As part of the 2010 4-H University Clover College on the LSU campus, 4-H’ers had the opportunity to participate in a new educational track called “Lights, Camera, Action! -- Speak Out for Military Kids.”

The session emphasized difficulties military youth and their families face.

Educators also, for the first time ever at Clover College, taught video-making skills that youth used to create public service announcements encouraging support for military families throughout Louisiana.

“I think sessions like this help get the word out about the struggles that military kids go through,” said Adrianna Iennusa, an eighth-grader from Rapides Parish, whose father is in the military. “The videos that we produced can help get the message out too.”

Speak Out for Military Kids (SOMK) is a project of the U.S. Army’s Operation: Military Kids (OMK) program. SOMK is an effort designed to help military and non-military youth generate community awareness of issues faced by military youth when a parent is in the deployment cycle.

National 4-H is a co-sponsor of the programs, and Louisiana 4-H, a partnering grantee, is heavily involved in implementing OMK and SOMK throughout the state.

“Our state has one of the largest numbers of soldiers deployed each year. So it’s not surprising we also have large numbers of family members effected by those deployments,” said Kathleen Schexnayder, coordinator of the Louisiana Operation Military Kids program in the LSU AgCenter’s 4-H Youth Development Department.

“Speak out for Military Kids is very active in Louisiana. But we have so many more families to reach. Educational sessions like this one can go a long way in garnering support for families who need it most,” she added.

The end goal of the Clover College session was for youth to take what they had learned about military families and produce videos promoting support for those families.

Educators walked six teams through the video production process.
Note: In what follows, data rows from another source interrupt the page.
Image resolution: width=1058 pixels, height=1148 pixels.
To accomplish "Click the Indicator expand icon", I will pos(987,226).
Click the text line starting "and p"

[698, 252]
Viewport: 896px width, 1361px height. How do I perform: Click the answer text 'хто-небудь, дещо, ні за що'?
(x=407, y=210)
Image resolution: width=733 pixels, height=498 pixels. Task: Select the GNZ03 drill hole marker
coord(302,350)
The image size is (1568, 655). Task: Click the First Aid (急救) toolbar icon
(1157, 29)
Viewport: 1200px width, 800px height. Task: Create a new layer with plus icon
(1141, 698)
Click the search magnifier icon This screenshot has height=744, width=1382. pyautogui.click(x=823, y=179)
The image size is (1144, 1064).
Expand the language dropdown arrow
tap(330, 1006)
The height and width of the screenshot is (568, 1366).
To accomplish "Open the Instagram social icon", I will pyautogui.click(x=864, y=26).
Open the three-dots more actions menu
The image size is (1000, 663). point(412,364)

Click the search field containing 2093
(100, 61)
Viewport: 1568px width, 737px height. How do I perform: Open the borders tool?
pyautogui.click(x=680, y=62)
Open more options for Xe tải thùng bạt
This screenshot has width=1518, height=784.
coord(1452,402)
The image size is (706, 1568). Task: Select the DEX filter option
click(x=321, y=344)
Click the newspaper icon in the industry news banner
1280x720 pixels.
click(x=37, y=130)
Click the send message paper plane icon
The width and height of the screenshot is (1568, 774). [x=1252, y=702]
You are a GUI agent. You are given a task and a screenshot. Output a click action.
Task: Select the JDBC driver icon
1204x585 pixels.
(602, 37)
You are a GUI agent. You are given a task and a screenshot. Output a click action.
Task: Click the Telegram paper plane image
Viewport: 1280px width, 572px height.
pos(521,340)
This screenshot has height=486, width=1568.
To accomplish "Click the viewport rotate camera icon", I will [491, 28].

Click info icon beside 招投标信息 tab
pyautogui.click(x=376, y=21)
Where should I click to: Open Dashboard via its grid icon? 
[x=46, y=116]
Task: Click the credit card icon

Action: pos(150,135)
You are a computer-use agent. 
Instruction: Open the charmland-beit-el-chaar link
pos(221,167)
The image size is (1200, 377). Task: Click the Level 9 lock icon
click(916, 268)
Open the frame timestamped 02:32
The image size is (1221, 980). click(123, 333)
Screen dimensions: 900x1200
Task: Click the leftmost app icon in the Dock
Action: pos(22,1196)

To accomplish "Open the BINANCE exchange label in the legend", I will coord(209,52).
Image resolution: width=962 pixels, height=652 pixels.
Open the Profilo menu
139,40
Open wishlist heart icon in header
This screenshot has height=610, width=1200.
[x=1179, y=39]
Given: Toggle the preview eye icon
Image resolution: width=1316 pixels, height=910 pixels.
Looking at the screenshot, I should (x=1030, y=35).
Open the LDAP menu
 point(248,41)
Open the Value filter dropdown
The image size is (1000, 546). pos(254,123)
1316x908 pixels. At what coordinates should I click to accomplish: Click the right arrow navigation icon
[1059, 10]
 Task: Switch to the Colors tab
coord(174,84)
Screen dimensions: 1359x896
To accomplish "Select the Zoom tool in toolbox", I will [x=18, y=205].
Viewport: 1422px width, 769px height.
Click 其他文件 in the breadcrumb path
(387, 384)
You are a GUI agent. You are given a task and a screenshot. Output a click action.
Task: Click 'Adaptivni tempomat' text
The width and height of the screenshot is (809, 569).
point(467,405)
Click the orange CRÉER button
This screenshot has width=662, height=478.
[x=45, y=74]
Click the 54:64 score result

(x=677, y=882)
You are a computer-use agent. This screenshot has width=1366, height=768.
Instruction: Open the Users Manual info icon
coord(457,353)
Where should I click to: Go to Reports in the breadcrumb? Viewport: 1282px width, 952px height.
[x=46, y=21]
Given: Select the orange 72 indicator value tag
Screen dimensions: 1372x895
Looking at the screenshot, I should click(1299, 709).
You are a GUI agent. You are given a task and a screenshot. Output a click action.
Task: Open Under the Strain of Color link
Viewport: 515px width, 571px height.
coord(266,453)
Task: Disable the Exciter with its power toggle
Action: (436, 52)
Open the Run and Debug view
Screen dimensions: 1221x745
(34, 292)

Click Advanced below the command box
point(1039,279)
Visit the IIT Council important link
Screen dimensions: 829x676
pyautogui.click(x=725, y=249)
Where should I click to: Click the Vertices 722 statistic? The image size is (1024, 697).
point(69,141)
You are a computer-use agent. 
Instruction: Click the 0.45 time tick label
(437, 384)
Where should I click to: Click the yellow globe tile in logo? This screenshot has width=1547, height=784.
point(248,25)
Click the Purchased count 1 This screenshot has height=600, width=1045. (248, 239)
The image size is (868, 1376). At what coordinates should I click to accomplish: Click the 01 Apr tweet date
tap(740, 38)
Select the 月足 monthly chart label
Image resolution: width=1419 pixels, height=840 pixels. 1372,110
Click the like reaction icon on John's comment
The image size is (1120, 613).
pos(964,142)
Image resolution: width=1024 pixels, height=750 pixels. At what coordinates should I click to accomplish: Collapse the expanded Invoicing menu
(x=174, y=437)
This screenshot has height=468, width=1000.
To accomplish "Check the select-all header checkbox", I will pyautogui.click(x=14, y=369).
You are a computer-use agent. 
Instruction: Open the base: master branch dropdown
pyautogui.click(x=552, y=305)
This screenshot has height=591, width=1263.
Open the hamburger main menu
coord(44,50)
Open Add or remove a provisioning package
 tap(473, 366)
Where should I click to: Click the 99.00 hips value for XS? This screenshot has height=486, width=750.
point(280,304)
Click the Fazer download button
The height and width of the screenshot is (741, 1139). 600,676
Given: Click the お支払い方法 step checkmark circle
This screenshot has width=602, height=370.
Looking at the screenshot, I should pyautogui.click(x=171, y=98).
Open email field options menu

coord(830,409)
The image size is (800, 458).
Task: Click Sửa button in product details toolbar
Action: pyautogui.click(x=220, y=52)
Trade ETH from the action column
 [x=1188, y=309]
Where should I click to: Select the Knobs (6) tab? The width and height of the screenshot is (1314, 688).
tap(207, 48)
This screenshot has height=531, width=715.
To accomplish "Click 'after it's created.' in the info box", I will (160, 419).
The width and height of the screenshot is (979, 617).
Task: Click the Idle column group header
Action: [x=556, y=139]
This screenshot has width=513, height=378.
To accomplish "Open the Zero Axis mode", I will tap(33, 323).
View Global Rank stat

Participants learned how to organize production ideas, develop and write working scripts, and shoot video for their segments.

Finally, they used Adobe Premiere Elements software to edit their video pieces into an end product. Adobe provided the software through an educational grant program called “Adobe Youth Voices.”

“I had fun, and this class helped me learn how to create a successful video,” commented Iennusa.

Some of the video samples will be posted on You Tube and on the LSU AgCenter website.

Six of the 26 youth who participated in the session currently have parents or close family members in the military.

“I think kids from non-military families in the group knew that we were military kids, but this program brought it more into focus,” said Eileen Eichenauer, a sophomore whose mother is serving in the military.

“What I really liked about the track, too, was that kids didn’t treat you different because you’re a military kid,” she added.

By creating an awareness of the issues and by using modern video technology to promote that awareness, the “Lights, Action, Camera -- Speak Out for Military Kids” track offered 4-H’ers a chance to make a difference in the lives of military families.

The following quotes from youth evaluations aptly summed up the effectiveness of the session:

“It has helped me understand how military kids feel,” said one participant.

“I had fun and learned a lot about videotaping,” added another 4-H’er.

If you want to help military families, contact your parish 4-H agent or Leslie Moran at the 4-H State Office.

Contact: Leslie Moran at 225-578-2196 Writer: Randy LaBauve at 225-578-0794

Through a partnership with Adobe, Louisiana 4-H hosts the Adobe Youth Voices program at 4-H University and LOST Camp. The Adobe Youth Voices program aims to empower youth in underserved communities around the globe with real-world experiences and tools to communicate their ideas, exhibit their potential, and take action in their communities.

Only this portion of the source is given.